Jurists’ Association President Cahit Özkan said the top prosecutor had carried to the judiciary the military “tradition” of issuing memorandums against the government and political parties. Turkey has witnessed several attempts by the military to intimidate politicians through memorandums. Most recently, a former chief of General Staff released an e-memorandum that influenced the presidential election process in 2007.

On Wednesday Yalçınkaya issued a statement in which he argued that the free use of the headscarf at universities would damage secularism. He also implicitly threatened the ruling Justice and Development Party (AK Party) with a “closure case.” The chief prosecutor’s statement came as representatives from the AK Party paid a visit to main opposition Republican People’s Party (CHP) parliamentary office in an attempt to seek a compromise for the lifting of the headscarf ban at universities. The use of the headscarf was banned in universities after the 1997 post-modern coup d’état.

Chief Prosecutor Yalçınkaya implicitly threatened the ruling Justice and Development Party with a ‘closure case’ when he issued a statement in which he argued that the free use of the headscarf at universities would damage secularism. The use of the headscarf was banned in universities after the 1997 post-modern coup d’état

“Yalçınkaya has carried the military tradition of issuing memorandums, which we believed had ended by democratization efforts, to the judiciary,” Özkan noted, and added that Yalçınkaya’s statement can by no means be accepted. “The chief prosecutor entered the scope of authority of Parliament and ignored the legitimacy of Parliament,” he added.

Özkan also called on Yalçınkaya to withdraw his statement and apologize to the nation for his scandalous remarks.

In the statement the top prosecutor argued that the free use of the headscarf at universities would damage secularism. He also said the Supreme Court of Appeals Chief Prosecutor’s Office is entitled to investigate whether the actions of political parties are in violation of the independence of the state, sovereignty of the nation, democratic and secular republican principles, human rights and the principle of equality.

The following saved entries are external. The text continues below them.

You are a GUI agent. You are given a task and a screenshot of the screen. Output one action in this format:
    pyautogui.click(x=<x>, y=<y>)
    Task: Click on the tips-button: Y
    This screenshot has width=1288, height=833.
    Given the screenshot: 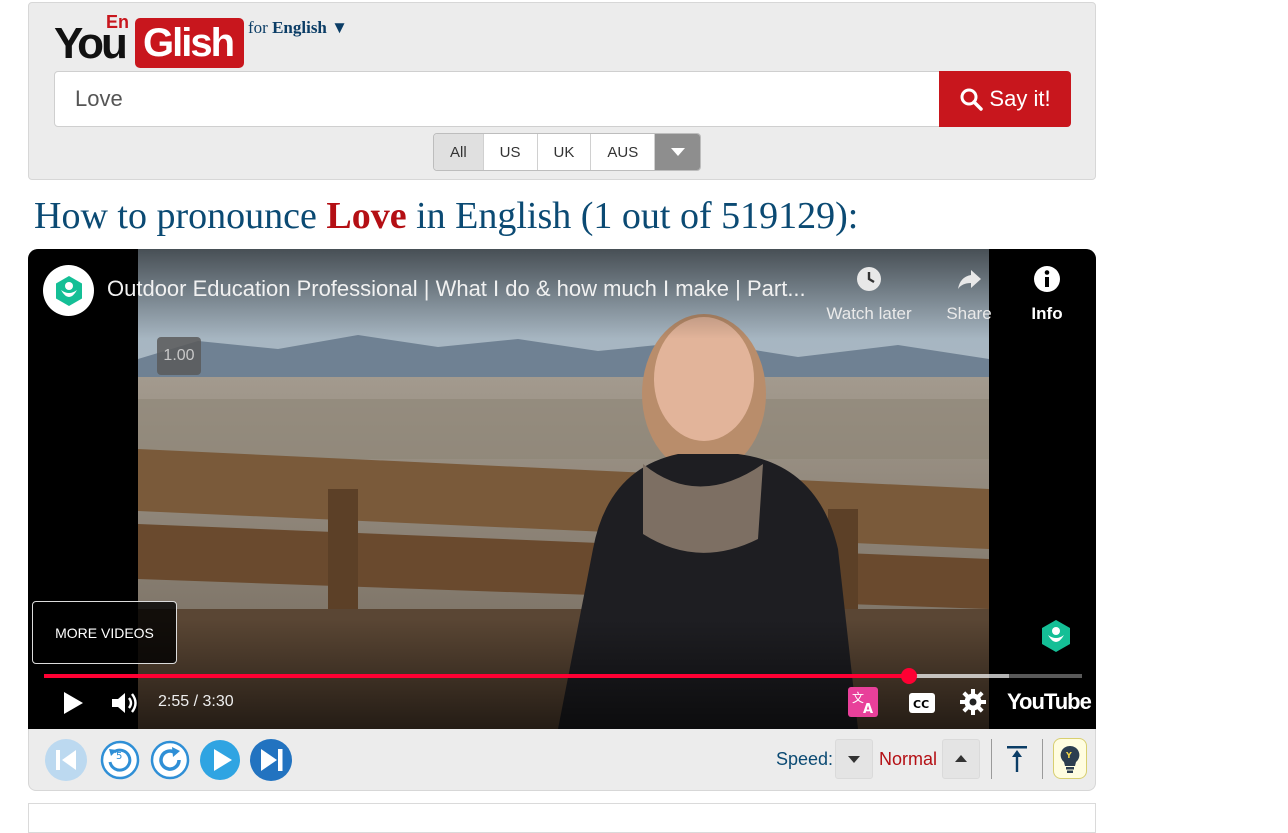 What is the action you would take?
    pyautogui.click(x=1070, y=758)
    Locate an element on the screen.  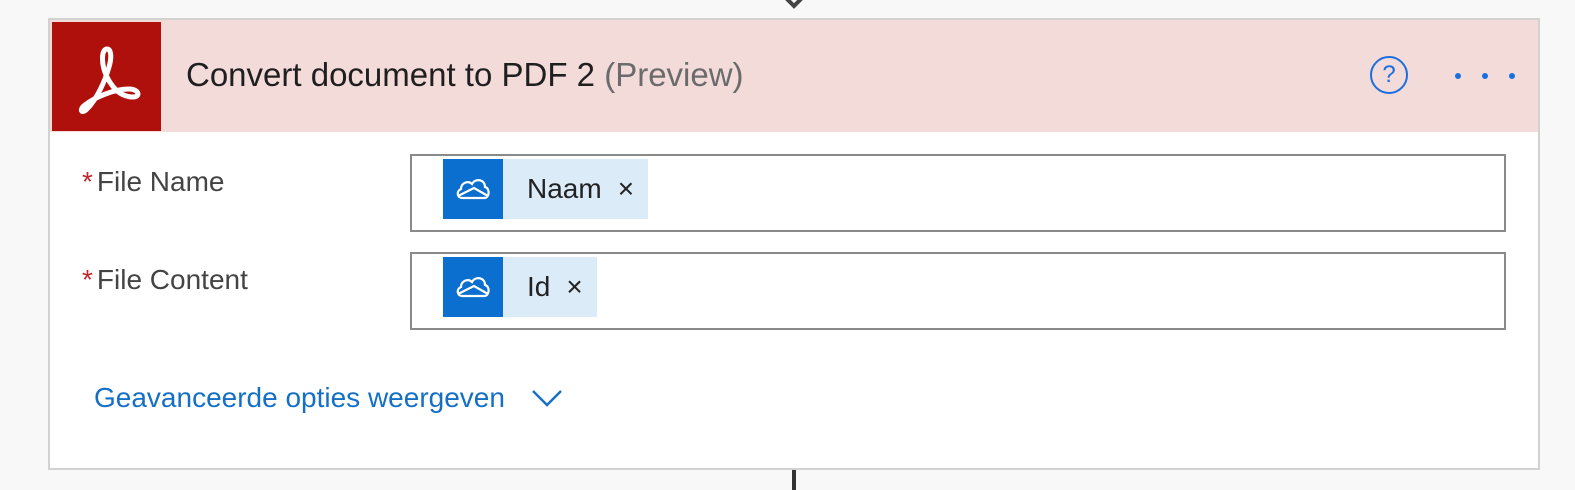
file-content-input: Id × is located at coordinates (958, 291).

Mustafa Kamalak, a professor of constitutional law, argued that Yalçınkaya “abused his power” with the notorious statement and thus, should be tried at the Supreme State Council in accordance with Article 148 of the Constitution. “The article stipulates that the council try chief prosecutors for crimes in connection with abuse of power. The deputy chief prosecutor [of the Supreme Court of Appeals] may file a case against Yalçınkaya. Or the chief prosecutor will be tried at the Supreme State Council if individuals file criminal complaints against him,” Kamalak noted.

Justice Platform President Adem Çevik said he had filed a criminal complaint against Yalçınkaya. In the complaint, Çevik argued that the chief prosecutor abused his power. “The chief prosecutor overstepped his authority by giving orders to the Higher Education Board [YÖK] and politicians. This is abuse of power. Therefore, the chief prosecutor should be tried at the Supreme State Council,” he said.

Ahmet Gündel, a former Supreme Court of Appeals prosecutor, accused Yalçınkaya of failing to keep pace with developments in the “new world.”

“He has difficulty in keeping up with the new era. He cannot ‘read’ well the democratization efforts in Turkey,” he noted, and strongly criticized the headscarf ban, saying: “The problem has remained in place for many years. They send the sons of covered mothers to clashes with terrorists [in the military.] Brothers of covered girls are killed in the clashes. But they do not allow those girls to enter universities. They bring up a generation in which individuals consider themselves to be ‘second class citizens.’ Bear in mind that those girls are also our daughters and citizens,” Gündel added.